There is a lot of controversies out there about carbohydrates. Some diet fads propose that you obliterate them from your meal plan entirely. Other diets preach that carbohydrates are essential. However, when it comes to safe and quick weight-loss, there is simply no one-size-fits-all solution for carbohydrate needs.
While it is important to have a weight loss nutrition plan that is tailored to your specific needs, we can share some information about carbohydrates that you should consider if you are trying to lose weight.
The quickest and safest way to lose weight is to create a calorie deficit. When it comes to carbohydrates, it’s less about whether or not you should include them in your diet and more about how they affect your caloric intake.

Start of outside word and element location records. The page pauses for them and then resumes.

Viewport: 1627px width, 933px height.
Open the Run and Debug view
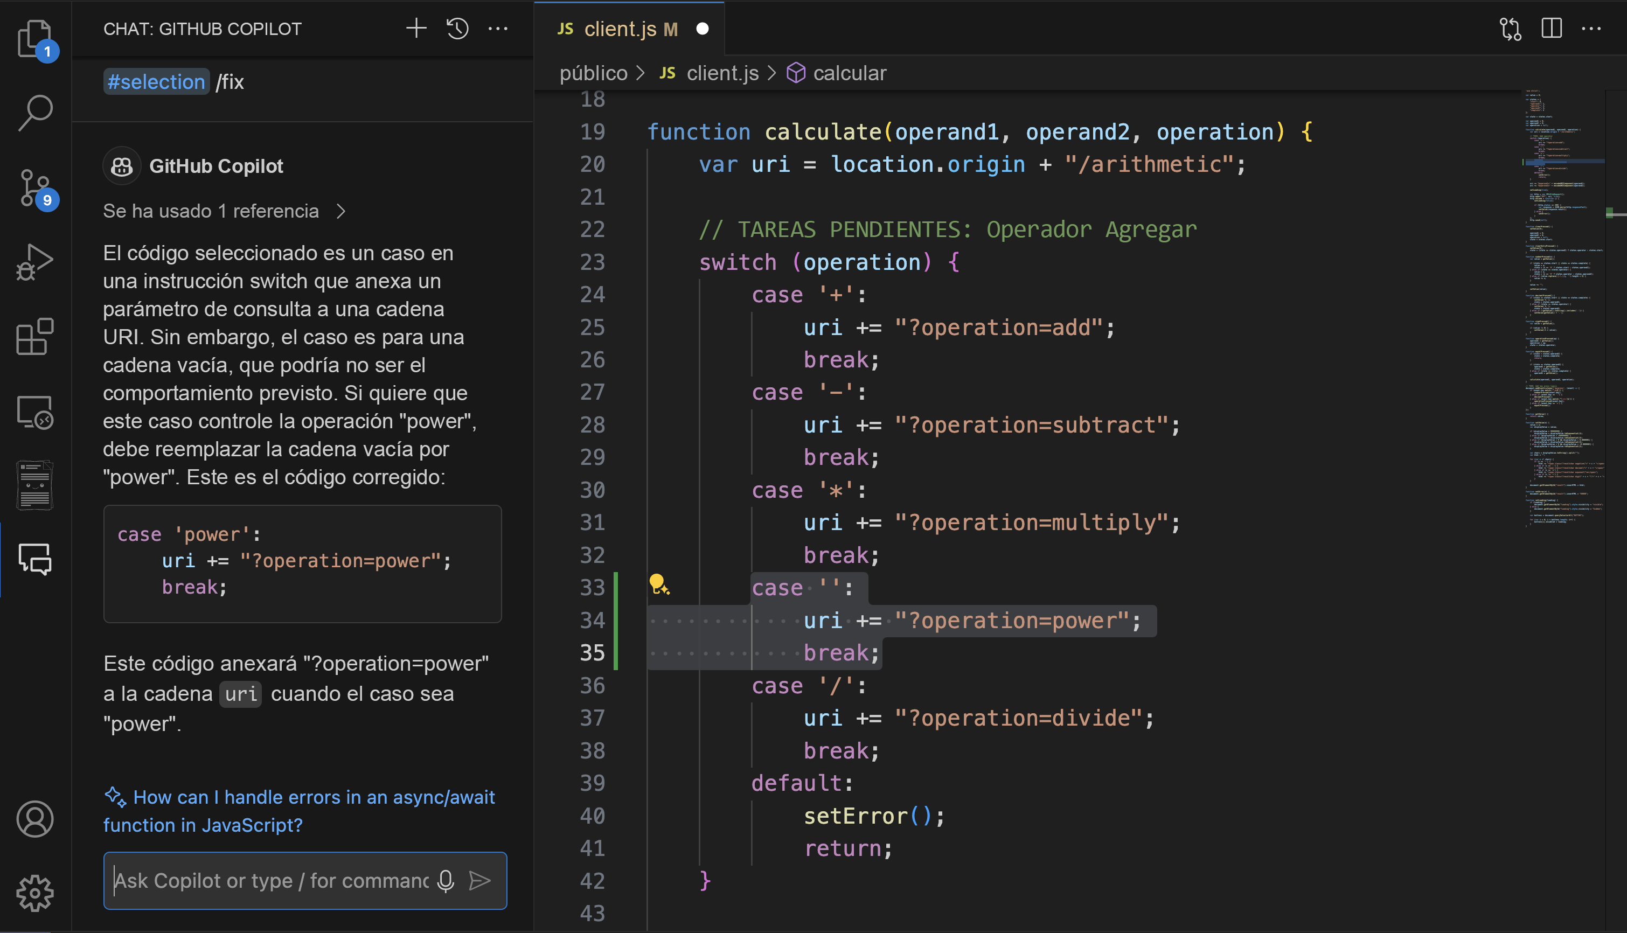[x=35, y=262]
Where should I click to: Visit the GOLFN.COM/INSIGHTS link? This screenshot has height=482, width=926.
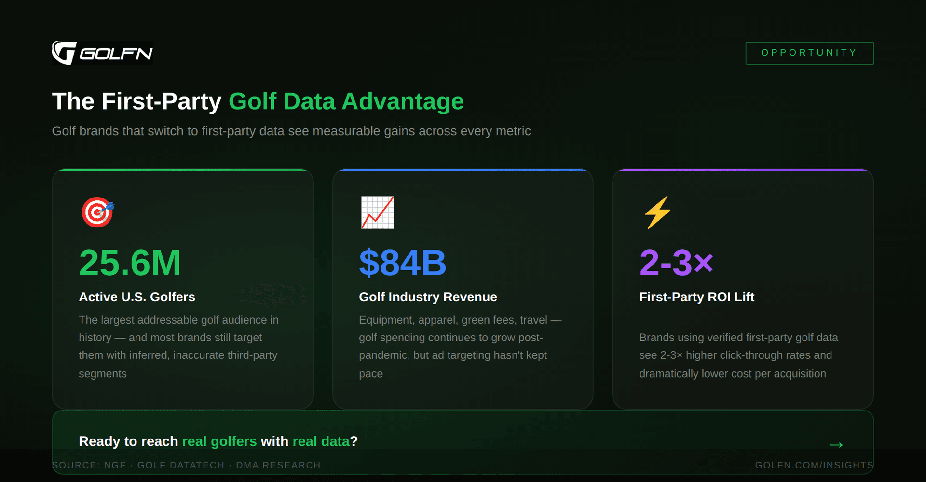(x=815, y=465)
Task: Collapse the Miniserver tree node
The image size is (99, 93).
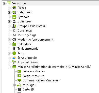Action: 9,67
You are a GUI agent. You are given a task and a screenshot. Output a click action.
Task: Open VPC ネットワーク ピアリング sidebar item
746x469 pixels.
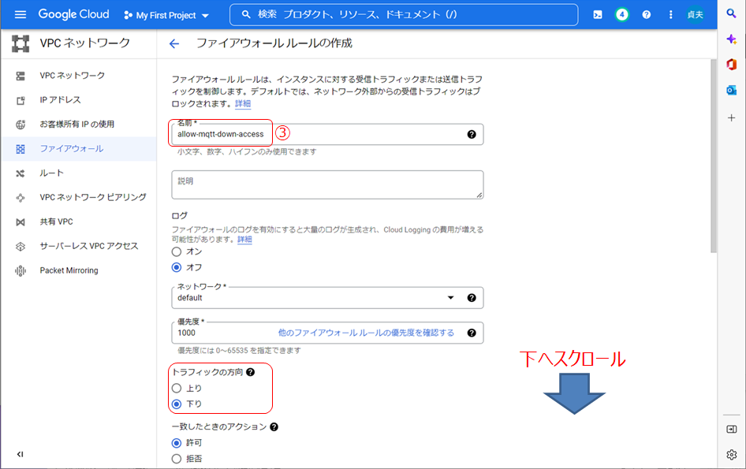click(x=93, y=197)
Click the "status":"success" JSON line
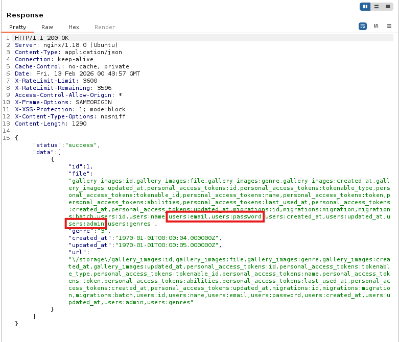 pyautogui.click(x=66, y=145)
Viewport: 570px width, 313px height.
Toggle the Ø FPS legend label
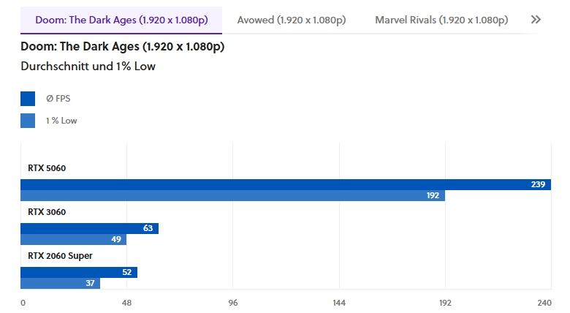coord(58,99)
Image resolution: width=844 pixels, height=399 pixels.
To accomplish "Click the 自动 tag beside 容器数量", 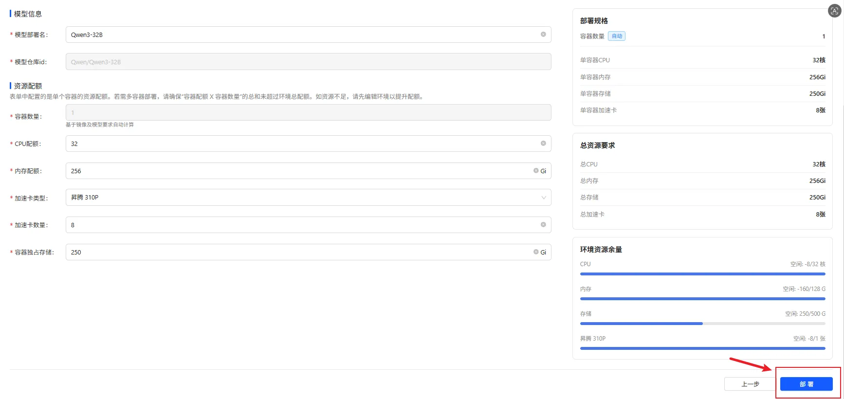I will (617, 36).
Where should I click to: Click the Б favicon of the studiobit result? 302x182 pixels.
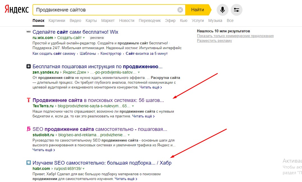click(x=28, y=129)
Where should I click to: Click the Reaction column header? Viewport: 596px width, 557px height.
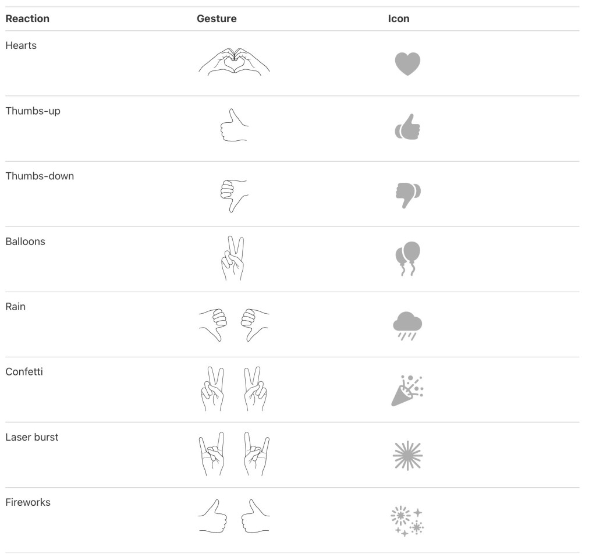click(27, 19)
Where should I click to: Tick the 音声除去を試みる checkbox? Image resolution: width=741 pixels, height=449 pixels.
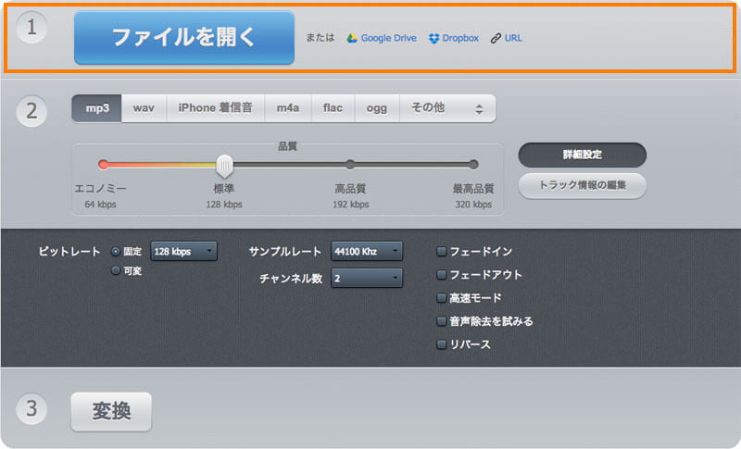tap(442, 321)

Not all carbohydrates are considered equal. In fact, carbohydrates are found in almost all foods and provide around four calories per gram. However, different carbohydrates affect your body in different ways; and the way in which carbohydrates affect your body is highly specific to you.
Simple Versus Complex Carbohydrates
Foods that contain carbohydrates generally fall into two categories: simple carbohydrates and complex carbohydrates.
To understand simple and complex carbohydrates, it is important to know that all carbohydrates are connected in a chain. These chains are either broken down by the body quickly (simple carbohydrates), or the body breaks them down at a slower rate (complex carbohydrates).
Foods that are high in simple carbohydrates include sweeteners such as table sugar, syrup and honey, sweets, jellies and jams, and refined flour. Some fruits, vegetables, beans and dairy contain simple carbohydrates too. The chain for simple carbohydrates is short and, therefore, they are broken down by the body quite quickly.
Interestingly, the short-chain is why simple carbohydrates taste sweeter than complex carbohydrates.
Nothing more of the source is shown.